Gaming Revenue Falls Across Key Segments

Philippine Amusement and Gaming Corporation reported PHP 87.6 billion in gaming revenue during Q1 2026. That figure fell 15.9% from the same period last year. The sharpest decline came from electronic gaming operations — including E-Games and E-Bingo. Revenue from those businesses dropped 22.4% compared with Q1 2025.

PAGCOR chairman Alejandro Tengco linked the slowdown to wider economic pressures. Rising fuel costs and inflation appear to have reduced consumer spending during recent months. Middle East tensions also added pressure across several regional gaming markets. Tengco said higher oil prices may have affected travel and entertainment spending.

Licensed Casinos Remained the Largest Revenue Source

Licensed casinos generated PHP 45 billion during the quarter — more than half of total gaming revenue. Even so, the sector still lost more than PHP 4 billion year-on-year. Meanwhile, PAGCOR-operated casinos produced only PHP 3 billion during the quarter. That represented less than 4% of overall industry revenue.

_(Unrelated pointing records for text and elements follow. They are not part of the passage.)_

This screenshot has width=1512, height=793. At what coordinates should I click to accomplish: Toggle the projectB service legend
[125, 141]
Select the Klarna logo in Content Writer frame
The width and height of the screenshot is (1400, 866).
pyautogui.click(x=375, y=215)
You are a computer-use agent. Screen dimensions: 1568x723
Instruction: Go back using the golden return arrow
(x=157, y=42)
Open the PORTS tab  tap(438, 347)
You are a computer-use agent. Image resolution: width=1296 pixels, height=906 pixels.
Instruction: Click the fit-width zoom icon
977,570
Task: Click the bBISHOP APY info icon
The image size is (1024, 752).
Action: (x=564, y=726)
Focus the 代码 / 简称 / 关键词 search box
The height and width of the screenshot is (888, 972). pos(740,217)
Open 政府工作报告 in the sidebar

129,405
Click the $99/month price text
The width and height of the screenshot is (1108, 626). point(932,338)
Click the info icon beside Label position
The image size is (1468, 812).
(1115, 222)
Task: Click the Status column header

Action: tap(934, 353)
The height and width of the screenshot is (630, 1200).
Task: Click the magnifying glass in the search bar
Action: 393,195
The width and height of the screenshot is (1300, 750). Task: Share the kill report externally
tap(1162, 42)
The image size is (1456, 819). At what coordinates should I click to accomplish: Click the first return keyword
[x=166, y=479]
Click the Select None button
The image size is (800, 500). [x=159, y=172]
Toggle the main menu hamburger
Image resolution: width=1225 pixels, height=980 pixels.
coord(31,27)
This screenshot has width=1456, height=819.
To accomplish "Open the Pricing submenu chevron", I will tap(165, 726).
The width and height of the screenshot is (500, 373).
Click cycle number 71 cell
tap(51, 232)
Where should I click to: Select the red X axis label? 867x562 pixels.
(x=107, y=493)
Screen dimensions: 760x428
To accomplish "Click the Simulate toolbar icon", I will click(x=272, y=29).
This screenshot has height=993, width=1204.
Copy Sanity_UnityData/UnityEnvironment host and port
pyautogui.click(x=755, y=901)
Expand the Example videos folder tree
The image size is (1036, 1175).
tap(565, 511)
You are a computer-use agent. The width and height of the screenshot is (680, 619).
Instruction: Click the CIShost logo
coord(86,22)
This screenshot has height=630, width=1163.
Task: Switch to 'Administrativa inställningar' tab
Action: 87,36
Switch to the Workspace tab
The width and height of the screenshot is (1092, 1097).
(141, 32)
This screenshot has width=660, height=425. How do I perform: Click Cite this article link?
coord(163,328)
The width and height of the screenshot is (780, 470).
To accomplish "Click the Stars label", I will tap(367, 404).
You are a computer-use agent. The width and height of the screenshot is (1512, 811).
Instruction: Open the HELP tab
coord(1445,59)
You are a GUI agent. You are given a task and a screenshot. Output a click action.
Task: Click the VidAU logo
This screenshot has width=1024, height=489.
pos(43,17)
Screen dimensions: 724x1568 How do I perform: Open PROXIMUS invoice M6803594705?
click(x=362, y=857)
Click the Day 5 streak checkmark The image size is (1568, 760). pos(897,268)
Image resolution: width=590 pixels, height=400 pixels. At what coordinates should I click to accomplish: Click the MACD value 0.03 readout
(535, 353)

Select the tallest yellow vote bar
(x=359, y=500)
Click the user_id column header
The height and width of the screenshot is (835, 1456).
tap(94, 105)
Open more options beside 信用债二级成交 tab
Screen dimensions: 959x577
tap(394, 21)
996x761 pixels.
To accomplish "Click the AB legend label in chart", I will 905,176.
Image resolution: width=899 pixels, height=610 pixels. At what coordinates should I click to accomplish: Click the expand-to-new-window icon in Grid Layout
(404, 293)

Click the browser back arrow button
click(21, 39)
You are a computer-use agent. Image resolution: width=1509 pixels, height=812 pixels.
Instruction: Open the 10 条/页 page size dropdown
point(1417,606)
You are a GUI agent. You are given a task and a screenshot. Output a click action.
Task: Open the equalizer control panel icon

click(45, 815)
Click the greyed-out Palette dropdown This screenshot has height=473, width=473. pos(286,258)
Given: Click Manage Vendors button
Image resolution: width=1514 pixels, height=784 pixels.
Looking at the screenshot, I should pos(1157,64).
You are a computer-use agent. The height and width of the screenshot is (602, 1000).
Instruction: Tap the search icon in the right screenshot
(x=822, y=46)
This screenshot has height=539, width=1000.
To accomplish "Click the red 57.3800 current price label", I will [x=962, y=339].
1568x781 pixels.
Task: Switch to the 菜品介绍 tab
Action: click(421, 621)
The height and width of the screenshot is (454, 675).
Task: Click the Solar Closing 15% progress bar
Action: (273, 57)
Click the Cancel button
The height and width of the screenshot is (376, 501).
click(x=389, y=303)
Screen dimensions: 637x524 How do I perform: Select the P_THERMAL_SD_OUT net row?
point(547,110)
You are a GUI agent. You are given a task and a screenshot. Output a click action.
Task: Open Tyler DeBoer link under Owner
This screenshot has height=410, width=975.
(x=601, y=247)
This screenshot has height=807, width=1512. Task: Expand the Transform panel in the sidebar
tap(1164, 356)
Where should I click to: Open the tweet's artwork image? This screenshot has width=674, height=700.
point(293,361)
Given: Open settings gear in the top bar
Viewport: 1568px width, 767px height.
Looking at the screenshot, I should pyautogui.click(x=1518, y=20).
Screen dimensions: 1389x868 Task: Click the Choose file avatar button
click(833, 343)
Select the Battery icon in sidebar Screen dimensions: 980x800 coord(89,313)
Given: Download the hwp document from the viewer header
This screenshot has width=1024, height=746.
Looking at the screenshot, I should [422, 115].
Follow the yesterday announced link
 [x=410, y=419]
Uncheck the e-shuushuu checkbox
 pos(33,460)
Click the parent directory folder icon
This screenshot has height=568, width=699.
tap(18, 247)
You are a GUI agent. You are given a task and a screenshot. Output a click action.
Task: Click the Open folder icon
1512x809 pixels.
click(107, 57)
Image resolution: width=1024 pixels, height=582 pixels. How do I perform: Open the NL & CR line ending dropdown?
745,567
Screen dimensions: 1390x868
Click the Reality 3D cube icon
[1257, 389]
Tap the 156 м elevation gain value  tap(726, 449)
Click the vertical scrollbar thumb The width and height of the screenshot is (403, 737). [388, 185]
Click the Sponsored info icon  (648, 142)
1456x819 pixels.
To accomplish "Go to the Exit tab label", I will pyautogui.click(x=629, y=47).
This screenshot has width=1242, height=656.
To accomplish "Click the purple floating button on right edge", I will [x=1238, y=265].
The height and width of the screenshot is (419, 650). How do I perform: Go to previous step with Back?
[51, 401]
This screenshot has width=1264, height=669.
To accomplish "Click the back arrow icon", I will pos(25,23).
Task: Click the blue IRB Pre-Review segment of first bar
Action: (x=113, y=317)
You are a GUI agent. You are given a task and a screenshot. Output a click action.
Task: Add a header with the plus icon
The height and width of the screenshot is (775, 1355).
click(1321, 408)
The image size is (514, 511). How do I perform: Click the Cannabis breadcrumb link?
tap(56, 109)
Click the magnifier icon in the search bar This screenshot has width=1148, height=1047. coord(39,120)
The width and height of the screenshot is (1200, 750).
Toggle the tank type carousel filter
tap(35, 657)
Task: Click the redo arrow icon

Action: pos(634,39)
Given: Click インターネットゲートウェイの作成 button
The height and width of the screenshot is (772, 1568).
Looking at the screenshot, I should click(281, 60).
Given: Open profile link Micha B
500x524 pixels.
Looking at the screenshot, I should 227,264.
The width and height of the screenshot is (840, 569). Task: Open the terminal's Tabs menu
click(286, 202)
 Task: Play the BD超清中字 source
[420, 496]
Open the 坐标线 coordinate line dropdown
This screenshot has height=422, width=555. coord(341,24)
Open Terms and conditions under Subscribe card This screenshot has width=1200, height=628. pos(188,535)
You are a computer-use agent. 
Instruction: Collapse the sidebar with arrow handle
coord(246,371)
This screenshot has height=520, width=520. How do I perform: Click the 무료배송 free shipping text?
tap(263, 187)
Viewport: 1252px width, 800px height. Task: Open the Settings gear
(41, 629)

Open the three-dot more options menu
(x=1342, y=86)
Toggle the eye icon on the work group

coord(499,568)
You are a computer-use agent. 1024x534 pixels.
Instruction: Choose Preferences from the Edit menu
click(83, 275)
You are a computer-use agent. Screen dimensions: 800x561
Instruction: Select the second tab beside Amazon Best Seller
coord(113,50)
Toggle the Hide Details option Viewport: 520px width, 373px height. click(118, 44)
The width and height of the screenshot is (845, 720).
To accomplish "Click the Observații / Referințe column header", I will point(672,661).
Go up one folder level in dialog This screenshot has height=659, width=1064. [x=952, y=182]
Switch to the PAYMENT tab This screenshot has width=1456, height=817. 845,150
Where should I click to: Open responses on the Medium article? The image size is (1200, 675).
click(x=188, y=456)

The quarterly figure marked PAGCOR’s strongest casino performance since mid-2024. That result may suggest some local recovery despite weaker national numbers. Several industry pressures continue to shape the market:

  • Higher fuel and transport costs

  • Softer entertainment spending

  • Inflation across household budgets

  • Ongoing geopolitical uncertainty

Casino Sale Plans Still Face Delays

For years, PAGCOR has planned to separate its business and regulatory duties. The agency intends to sell more than 40 casino properties in future phases. However, the process still faces delays — according to recent government reviews.

The Governance Commission for Government-Owned and Controlled Corporations must first approve PAGCOR’s plans. Tengco said those discussions remain under review during 2026. The delay keeps PAGCOR in an unusual position. The agency still regulates the same industry where it operates casinos.

Beyond the casino business, PAGCOR also completed a large government payment recently. The agency remitted PHP 5.7 billion in dividends to the National Treasury last week. The payment represented half of PAGCOR’s 2025 net earnings under Philippine law.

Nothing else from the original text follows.